Post by RET » Sat Aug 18, 2018 8:56 am

Hi Evgen,

First, asking your questions this way is better, because you get responses from everyone, not just me.

As I said to you before, my preference would be an American articulated because especially in a large size, such a locomotive would be VERY impressive. My own preference would be for a Big Boy or a Challenger because I think they look "cleaner" with less stuff hanging all over the locomotive, but that's just my opinion. While UP locomotives were built for speed (designed for a top speed of 90 miles/hr.) and Norfolk & Westerns were built for power (top speed of 50 to 60 mph), as large size models in the gauge you are contemplating, either one would have more speed than you would ever be able to use. At speed, a compound loco is harder on the track because of the "nosing" effect of the front engine with its large cylinders.

From what I remember from your messages, you would be building this not as an individual but as part of a team with access to a lot of commercial machinery. Even so, it is still a very ambitious project with a likely build time of several years by the time you produce the drawings, manufacture the parts and then put it all together.

There are a lot of decisions you have to make:

1. Is the boiler going to be copper, steel or the stainless system that is used in Australia?
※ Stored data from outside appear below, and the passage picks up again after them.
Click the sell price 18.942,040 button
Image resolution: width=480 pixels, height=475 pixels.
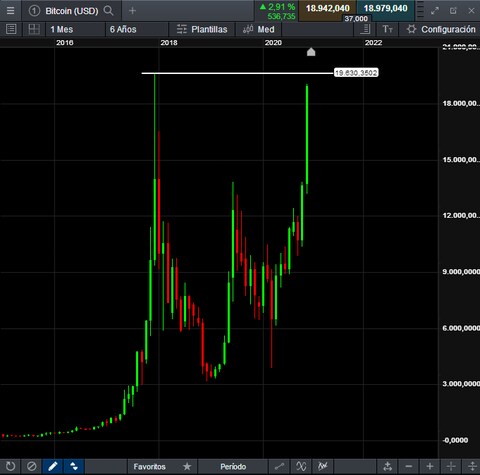click(x=327, y=9)
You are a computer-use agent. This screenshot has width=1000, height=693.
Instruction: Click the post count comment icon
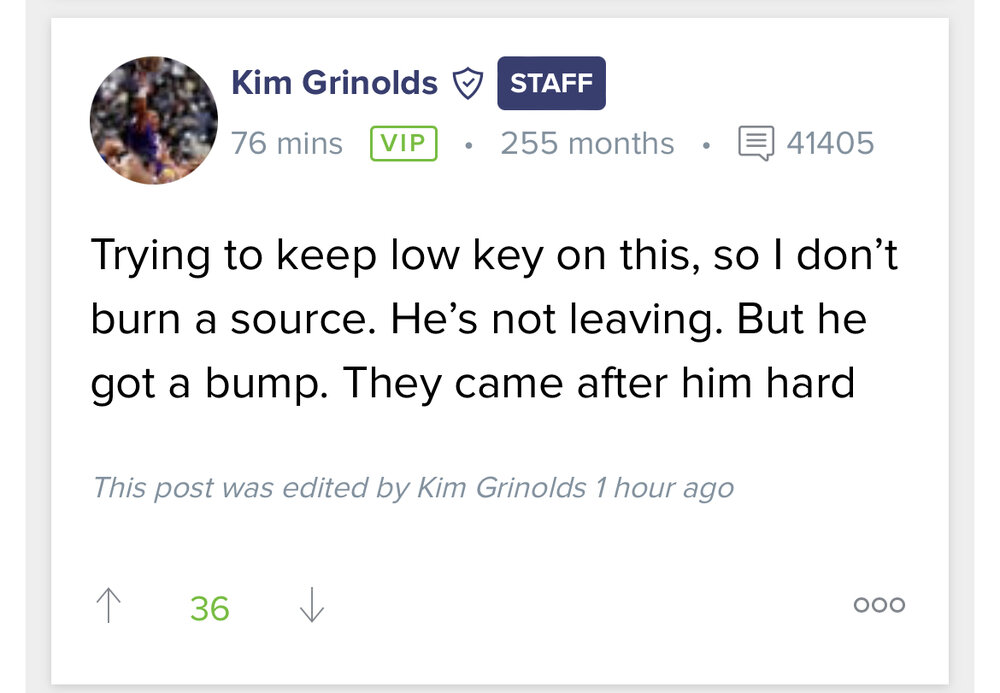pos(756,144)
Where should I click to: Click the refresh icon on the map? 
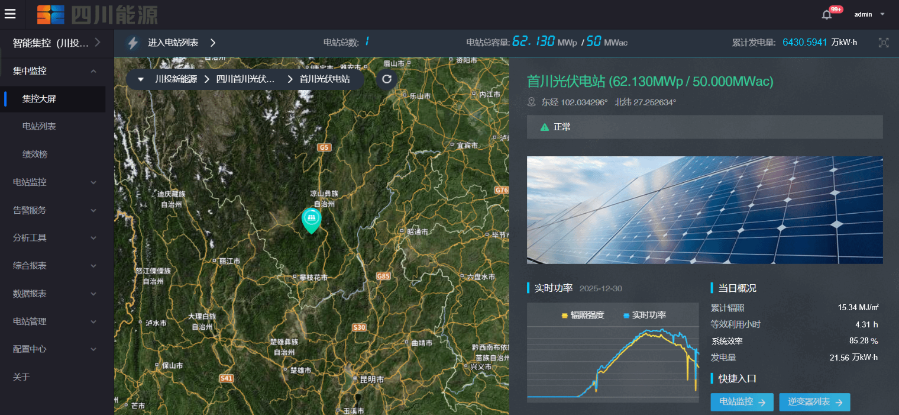[x=387, y=78]
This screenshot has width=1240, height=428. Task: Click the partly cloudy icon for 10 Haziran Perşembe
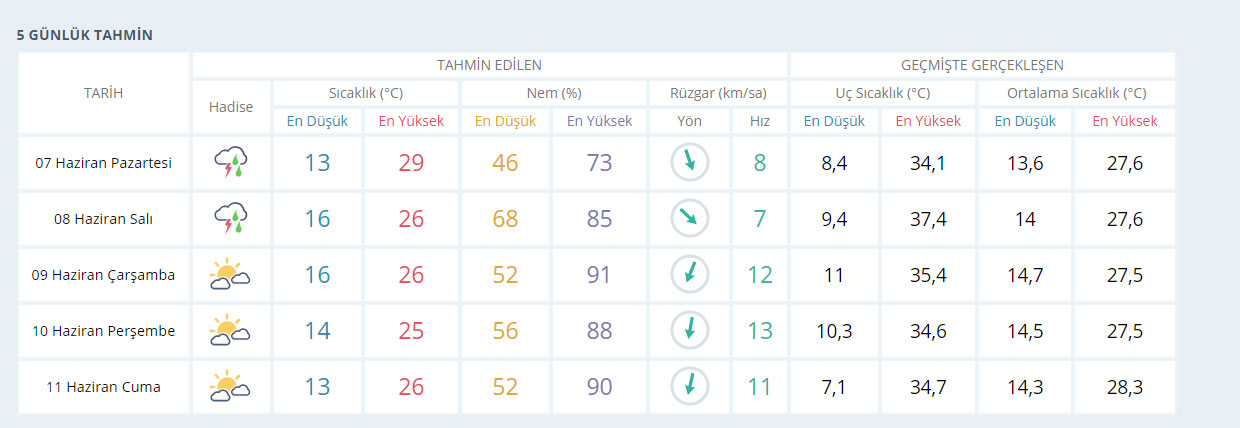tap(231, 330)
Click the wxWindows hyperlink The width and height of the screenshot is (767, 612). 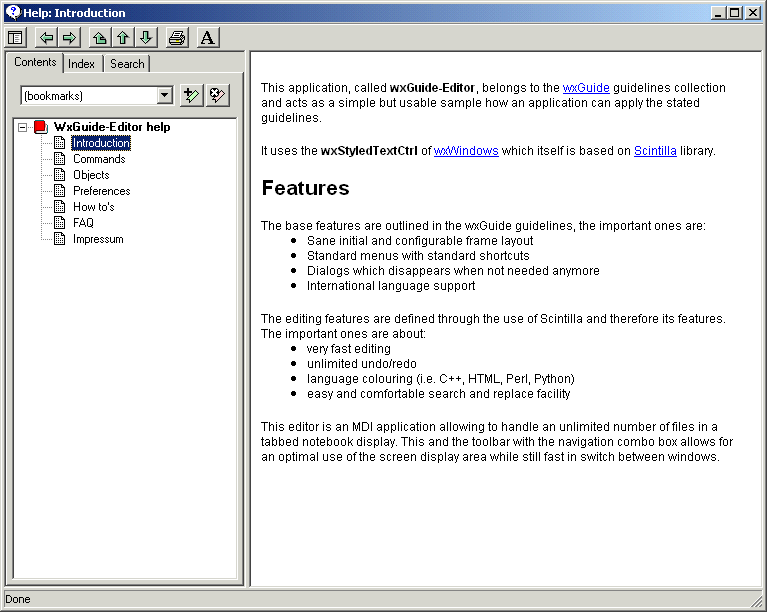pos(466,151)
There are plusses and minuses to each of these.

2. What fuel are you going to use?

3. Are you going to use ball and roller bearings throughout?

4. What do you do about all the commercial parts that locomotive builders bought instead of making themselves, eg. power reverse units, lubricators, injectors etc.

5. As someone else said, how are you going to transport this "beast?" Even for Big Boy in 3 1/2" gauge, the engine & tender weigh 300lb and are 8 feet long. If you do the math, for 10 1/4" gauge the same thing is going to be 3 times as long and weigh 27 times more.

There's more, but this will do for a start.

Richard Trounce.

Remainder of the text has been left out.